I drew the cumulative frequency curves on the same axis. This ensured that they could be easily compared. To work out the median values, one must be added to the total frequency and then divided by two to find the median. The median can be halved to find the lower quartile. Then, to find the upper quartile, the lower quartile id multiplied by three.
17 + 1 = 18
18 = 9, so the median is the 9th value
2
18 = 4.5, so the lower quartile is the 4.5th value
4
4.5 x 3 = 13.5, so the upper quartile is the 13.5th value.
I can then find the median and quartile values by drawing a line across at 9 for the median, 4.5 for the lower quartile and 13.5 for the upper quartile on the y-axis.
Where these lines meet the curves, a vertical line should be inserted. This will give the values for the median and the two quartiles. The inter-quartile range can be found by subtracting the lower quartile from the upper quartile. The inter-quartile range is not affected by extreme values.
To work out if there are any outliers for the box plots, the IQR must be multiplied by 1.5 and then added to the upper quartile, then subtracted from the lower quartile. Any data, which is not within this range, is called an outlier. Outliers are extreme values that can influence the mean of a set of data by making it lower or higher. Their effect can be seen on the Standard Deviation.

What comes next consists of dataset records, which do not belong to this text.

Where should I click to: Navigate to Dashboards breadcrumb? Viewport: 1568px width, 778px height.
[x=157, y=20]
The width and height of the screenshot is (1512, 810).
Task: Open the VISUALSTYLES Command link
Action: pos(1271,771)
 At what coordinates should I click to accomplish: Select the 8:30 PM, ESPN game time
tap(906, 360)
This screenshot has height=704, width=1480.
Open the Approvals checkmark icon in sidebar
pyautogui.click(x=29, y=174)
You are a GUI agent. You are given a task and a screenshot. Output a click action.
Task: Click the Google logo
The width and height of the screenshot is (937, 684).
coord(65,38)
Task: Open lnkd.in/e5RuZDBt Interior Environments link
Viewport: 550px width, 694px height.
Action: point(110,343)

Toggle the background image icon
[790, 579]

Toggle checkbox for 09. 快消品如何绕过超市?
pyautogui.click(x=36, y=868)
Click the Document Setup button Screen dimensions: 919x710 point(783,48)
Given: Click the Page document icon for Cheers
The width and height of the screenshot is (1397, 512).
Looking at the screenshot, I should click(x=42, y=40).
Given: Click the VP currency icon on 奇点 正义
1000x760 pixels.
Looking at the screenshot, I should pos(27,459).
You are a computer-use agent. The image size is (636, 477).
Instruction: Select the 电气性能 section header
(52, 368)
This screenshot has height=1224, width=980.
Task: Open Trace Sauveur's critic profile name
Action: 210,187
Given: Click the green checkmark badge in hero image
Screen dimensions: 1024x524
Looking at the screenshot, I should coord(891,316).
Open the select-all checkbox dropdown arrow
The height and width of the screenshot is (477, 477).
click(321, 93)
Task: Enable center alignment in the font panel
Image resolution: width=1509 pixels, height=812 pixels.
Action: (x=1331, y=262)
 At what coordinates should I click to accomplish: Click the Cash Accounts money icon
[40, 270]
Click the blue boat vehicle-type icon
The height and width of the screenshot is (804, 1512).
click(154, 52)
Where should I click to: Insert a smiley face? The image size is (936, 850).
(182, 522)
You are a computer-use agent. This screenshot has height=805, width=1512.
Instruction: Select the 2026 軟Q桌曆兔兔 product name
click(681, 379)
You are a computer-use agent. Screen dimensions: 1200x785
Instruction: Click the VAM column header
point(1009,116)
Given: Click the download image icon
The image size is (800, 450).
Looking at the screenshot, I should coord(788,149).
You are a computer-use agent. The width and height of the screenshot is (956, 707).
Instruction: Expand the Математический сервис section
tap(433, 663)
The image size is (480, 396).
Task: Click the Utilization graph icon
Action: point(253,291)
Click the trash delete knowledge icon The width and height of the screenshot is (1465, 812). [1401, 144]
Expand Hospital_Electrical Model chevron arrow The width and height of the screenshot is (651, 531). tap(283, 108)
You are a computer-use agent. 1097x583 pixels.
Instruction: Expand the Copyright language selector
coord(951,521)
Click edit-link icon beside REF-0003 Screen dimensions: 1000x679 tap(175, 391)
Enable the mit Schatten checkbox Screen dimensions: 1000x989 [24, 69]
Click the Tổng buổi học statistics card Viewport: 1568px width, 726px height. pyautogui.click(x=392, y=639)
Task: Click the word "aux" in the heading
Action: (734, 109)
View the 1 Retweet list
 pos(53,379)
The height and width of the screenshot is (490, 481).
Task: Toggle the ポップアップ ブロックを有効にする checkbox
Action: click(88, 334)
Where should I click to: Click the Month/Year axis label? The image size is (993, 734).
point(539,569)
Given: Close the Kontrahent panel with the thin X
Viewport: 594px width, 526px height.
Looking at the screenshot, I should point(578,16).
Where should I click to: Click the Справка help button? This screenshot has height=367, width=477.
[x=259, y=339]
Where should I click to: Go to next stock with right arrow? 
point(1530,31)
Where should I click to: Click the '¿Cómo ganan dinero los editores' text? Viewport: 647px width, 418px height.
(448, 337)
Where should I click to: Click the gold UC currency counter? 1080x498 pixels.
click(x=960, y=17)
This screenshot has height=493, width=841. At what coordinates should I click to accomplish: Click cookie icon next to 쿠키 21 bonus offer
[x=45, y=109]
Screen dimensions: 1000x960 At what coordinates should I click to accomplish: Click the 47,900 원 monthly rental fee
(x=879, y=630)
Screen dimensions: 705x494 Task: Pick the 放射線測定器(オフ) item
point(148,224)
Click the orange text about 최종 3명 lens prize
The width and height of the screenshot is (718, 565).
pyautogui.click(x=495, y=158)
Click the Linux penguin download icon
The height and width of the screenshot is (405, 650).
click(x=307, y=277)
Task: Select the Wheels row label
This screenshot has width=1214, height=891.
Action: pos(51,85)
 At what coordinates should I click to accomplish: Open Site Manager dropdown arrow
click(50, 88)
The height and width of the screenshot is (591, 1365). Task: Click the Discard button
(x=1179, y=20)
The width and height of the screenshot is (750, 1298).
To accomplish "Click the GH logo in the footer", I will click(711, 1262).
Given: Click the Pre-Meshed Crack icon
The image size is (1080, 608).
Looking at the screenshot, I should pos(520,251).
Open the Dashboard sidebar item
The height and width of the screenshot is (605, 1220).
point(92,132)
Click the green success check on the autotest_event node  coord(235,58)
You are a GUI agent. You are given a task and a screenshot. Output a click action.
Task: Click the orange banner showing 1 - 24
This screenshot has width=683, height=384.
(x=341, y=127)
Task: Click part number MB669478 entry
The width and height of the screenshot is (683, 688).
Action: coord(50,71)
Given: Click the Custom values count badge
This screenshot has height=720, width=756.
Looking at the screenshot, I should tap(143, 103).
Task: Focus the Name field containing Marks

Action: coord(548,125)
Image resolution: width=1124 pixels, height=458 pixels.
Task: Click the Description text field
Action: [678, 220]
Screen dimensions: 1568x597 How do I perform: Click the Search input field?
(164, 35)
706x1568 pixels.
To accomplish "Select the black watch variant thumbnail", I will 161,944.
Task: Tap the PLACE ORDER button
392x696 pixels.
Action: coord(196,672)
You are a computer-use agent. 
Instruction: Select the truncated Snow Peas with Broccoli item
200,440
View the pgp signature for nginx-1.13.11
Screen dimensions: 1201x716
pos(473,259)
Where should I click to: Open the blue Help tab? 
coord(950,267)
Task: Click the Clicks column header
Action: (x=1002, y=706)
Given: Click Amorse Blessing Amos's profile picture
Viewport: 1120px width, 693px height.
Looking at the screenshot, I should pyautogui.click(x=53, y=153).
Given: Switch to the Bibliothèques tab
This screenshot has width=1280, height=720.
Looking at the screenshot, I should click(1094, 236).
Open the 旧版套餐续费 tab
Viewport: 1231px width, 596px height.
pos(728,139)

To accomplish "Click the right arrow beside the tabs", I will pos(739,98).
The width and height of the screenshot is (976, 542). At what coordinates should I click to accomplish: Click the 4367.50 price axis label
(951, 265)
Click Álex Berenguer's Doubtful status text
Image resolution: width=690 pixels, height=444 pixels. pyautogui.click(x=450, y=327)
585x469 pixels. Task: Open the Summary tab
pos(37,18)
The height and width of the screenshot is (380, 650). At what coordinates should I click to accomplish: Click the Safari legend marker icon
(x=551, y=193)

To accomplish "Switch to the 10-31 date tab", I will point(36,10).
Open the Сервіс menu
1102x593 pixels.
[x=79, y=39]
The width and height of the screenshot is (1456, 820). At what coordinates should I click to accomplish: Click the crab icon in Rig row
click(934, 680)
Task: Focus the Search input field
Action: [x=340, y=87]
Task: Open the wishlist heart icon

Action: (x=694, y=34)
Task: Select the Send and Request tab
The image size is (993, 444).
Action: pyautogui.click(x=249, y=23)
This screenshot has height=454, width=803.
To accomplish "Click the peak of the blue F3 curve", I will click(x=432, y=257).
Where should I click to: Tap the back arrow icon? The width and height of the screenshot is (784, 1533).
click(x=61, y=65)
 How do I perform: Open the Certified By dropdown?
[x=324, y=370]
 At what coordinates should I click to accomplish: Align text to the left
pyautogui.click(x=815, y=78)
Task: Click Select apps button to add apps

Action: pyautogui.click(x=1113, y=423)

The cumulative frequency curves show that the times do not vary greatly between the years. The year 8s and 9s have the fastest running times however, they also have some of the slowest times. Year 7 and year 10 have roughly the same median and year 8 and 9 also have similar medians. Both years 8 and 7 show fairly normal skew, and Year 9 has definite positive skew. Year 10 has slight positive skew, and the IQR for year 10 is also the largest, which shows that the spread of times is greater in this year than in the others. For Year 8, the IQR is smallest for year 8, showing that their times are less spread and that there is less difference in between individuals’ performances. Year 7 has the slowest time. Year 9 has the fastest time as well as the only time below the lowest boundaries.
This hypothesis, like my last one suggests that the athletic peak for a pupil be during year 9. This may be biased for the dozens of reasons outlined in the introduction. We have no idea how the results would vary in a non-selective mixed school, non-selective boys/girls schools; selective mixed school or a selective boy’s school. It would also differ greatly from a school that focused more on sport.
One of the logical reasons for why the athletic peak may be in year 9, is that apart from year 10s, they are the eldest, and the Year 10s are under so much more pressure due to GCSE work, leaving less time for sport, etc.
It also possibly means that year 10s cannot concentrate as much when they are doing athletics because of the pressure of coursework. It is also possible that this year is not representative of other years that may continue getting better. There is however, only a certain amount that a teenager can improve before they reach the best of their ability and can only stay the same or get worse. This was referred to as the “peak” and achieved by most in CCHS during year 9.